# Striper slaughter



## KICKNBASS (Jan 18, 2006)

From the time the sun came up this a.m. Untill it set, the stripers were being pulled over the rails of hundreds of boats in the ocean. Just north of cape charles light the fish were the largest and so were the schools of bait. The bite was all over the place from Cape Charles down o the Ramada. Several citation fish were weighed in and Im sure there were a few released.


----------



## RACN35 (Oct 17, 2004)

Cape Charles ? as in Cape Charles of the EASTERN SHORE ?


----------



## Gotta Go (Aug 4, 2006)

I think Cape Henry is what he is trying to say. I wish I was there. Cant' seem to get there until after Christmas. Can someone coral those fish for about 2 1/2 weeks?

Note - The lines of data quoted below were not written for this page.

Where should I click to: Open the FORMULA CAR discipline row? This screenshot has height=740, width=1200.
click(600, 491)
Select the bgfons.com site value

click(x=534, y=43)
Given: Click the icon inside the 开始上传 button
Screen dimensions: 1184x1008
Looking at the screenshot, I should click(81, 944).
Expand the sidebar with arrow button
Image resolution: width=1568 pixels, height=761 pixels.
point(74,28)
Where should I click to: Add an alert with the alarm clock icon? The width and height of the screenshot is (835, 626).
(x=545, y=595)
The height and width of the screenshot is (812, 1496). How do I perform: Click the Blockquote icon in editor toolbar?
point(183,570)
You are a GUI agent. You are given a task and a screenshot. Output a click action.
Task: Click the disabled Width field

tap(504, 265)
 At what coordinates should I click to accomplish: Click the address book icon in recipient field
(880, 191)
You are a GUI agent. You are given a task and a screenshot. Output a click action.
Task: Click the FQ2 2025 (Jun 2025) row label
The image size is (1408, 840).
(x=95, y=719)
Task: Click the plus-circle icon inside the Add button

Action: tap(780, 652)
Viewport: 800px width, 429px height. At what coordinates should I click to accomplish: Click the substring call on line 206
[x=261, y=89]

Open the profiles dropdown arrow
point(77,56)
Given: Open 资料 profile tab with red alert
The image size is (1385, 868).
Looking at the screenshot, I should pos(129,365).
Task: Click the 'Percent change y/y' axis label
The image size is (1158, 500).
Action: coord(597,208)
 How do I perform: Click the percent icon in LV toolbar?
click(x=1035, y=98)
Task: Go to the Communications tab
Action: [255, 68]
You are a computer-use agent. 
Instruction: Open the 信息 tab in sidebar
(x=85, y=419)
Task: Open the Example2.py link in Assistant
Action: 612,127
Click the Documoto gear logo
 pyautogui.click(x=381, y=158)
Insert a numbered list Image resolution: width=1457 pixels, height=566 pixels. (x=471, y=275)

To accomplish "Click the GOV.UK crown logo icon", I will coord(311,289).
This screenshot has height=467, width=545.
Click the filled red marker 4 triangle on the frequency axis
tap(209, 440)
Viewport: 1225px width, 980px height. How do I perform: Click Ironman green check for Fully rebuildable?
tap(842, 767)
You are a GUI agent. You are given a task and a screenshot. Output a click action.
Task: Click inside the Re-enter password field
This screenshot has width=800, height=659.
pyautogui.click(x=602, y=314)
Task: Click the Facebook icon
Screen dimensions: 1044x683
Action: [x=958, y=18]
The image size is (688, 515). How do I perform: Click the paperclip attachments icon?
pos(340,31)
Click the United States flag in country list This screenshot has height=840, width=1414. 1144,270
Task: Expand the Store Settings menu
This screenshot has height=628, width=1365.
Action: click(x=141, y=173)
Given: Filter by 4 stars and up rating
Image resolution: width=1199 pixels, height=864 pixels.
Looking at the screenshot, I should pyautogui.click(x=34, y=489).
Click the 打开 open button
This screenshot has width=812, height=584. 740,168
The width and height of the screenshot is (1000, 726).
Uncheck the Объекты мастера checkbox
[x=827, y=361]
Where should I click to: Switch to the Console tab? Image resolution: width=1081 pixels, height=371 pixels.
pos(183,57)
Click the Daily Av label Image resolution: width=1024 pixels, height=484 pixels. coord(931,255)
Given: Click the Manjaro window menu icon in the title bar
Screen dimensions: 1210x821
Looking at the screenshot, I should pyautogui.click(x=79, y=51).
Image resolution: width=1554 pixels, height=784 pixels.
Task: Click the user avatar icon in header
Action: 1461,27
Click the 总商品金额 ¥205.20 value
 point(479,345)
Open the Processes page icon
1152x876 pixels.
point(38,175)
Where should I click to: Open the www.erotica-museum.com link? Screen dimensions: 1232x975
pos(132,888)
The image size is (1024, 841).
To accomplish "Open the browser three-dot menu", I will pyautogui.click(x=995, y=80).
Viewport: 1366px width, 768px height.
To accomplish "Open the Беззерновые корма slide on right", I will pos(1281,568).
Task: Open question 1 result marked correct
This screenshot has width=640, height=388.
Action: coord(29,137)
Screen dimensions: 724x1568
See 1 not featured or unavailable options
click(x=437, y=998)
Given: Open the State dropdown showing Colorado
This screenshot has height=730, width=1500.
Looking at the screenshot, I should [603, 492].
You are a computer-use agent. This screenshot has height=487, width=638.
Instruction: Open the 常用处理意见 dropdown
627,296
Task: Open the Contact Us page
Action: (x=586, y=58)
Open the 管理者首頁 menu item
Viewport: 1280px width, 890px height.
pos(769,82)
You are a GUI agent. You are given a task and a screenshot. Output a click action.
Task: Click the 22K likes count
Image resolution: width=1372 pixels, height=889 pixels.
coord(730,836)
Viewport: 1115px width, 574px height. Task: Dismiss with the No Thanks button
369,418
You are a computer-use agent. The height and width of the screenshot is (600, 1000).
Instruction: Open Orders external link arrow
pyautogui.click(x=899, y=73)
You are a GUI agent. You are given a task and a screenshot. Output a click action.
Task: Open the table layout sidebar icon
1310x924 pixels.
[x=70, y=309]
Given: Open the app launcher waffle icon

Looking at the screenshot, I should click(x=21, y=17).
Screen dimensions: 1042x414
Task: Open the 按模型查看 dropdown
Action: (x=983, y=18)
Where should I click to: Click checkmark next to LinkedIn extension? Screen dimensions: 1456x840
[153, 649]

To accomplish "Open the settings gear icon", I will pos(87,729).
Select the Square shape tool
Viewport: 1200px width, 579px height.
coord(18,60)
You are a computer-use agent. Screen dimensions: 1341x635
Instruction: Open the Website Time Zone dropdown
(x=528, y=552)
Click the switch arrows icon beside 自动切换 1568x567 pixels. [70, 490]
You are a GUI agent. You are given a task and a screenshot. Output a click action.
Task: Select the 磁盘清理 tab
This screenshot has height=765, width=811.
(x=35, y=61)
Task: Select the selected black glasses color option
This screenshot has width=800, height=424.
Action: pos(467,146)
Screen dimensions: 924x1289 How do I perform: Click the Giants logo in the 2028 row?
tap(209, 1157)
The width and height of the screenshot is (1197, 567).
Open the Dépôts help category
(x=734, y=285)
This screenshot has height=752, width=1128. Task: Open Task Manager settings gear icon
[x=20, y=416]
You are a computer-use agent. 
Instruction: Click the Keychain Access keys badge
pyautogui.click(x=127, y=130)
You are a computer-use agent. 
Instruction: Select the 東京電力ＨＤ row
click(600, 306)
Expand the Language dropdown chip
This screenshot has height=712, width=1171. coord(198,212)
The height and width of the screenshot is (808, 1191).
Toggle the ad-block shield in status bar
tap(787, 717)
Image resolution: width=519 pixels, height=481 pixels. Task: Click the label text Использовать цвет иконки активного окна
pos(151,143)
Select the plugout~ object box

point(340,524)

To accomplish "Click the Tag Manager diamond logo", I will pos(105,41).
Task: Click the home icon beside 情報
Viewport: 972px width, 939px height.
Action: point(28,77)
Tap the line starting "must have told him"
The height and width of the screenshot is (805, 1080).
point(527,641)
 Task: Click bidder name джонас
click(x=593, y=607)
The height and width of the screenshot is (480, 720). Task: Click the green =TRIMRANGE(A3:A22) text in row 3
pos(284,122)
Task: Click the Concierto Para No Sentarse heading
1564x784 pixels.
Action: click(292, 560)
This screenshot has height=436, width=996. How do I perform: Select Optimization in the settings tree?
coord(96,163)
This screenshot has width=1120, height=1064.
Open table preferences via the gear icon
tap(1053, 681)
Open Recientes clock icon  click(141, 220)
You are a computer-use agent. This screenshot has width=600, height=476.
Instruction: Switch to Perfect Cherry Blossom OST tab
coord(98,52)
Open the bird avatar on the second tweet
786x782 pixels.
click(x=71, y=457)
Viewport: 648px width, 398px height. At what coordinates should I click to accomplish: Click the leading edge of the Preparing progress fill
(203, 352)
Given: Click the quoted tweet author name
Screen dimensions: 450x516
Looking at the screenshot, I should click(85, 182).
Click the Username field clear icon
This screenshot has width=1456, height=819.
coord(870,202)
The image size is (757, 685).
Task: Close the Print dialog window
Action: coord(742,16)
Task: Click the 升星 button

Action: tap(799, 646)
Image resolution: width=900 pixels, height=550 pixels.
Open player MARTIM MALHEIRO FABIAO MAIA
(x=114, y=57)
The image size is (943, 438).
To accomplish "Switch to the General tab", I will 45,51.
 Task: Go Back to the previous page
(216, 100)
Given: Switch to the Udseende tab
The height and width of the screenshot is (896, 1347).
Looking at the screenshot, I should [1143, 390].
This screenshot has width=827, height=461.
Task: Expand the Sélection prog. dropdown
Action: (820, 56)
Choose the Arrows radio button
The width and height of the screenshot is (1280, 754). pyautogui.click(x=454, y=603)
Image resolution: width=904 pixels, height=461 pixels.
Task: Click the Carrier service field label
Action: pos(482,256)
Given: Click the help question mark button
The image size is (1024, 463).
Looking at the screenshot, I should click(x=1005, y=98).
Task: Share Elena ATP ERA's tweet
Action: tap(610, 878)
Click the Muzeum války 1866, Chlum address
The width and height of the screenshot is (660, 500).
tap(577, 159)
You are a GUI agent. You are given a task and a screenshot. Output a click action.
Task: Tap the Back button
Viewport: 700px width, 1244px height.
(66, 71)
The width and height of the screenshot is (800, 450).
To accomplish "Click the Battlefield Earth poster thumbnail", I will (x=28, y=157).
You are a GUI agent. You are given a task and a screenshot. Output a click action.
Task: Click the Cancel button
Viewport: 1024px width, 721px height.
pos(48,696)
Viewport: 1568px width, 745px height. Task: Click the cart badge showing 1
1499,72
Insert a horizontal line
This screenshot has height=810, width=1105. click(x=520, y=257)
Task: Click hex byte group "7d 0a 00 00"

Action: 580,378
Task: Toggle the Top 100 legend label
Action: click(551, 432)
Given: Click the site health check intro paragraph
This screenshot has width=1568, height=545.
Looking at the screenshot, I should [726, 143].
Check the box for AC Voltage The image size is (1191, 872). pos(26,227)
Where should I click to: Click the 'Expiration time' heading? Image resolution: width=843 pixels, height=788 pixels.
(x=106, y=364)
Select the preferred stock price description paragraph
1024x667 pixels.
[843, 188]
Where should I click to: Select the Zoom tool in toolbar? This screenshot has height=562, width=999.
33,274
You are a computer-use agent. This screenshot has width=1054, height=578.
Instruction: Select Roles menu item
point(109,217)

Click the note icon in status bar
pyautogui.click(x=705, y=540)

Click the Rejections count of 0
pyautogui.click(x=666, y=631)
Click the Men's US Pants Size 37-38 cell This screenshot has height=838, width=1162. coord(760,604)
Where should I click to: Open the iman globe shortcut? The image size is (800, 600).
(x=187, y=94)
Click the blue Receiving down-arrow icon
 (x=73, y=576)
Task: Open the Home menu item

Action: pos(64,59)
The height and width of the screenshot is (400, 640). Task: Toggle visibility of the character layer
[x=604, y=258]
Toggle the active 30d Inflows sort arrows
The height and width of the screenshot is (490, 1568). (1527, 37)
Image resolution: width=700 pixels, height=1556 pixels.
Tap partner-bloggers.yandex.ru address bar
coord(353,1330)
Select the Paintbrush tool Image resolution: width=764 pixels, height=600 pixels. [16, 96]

Or at least put a tracking device on 'em.


----------



## rockhead (Nov 6, 2002)

yea, I was out there near the highrise, I got my scratch.....44.5" release


----------



## RACN35 (Oct 17, 2004)

I Know I Was Just Letting Him Clarify- Today They Slayed Em Off Cape Henry, Yesterday There Were Big Big Fish At Cape Charles Too


----------



## kastinkenny (Aug 17, 2005)

*carnage off of cape charles*

I was out there also, slightly northeast from the Smith Island lighthouse (Cape Charles), pulled 4 around 36-39 inches. Took home a bluefish about the same size. They are liking green and chartreuse baits.


----------



## cygnus-x1 (Oct 12, 2005)

Are you all deep trolling or tossing B/A's and spoons ?


----------



## kastinkenny (Aug 17, 2005)

*cape charles stipers*

We were trolling 4 lines, 2 had wires with stretches, the other 2 had daisy chains w/teasers (not sure about the name) with shads and real heavy sinker. Birds were going insane when we hooked up, lots of boats and tons of fish being caught.


----------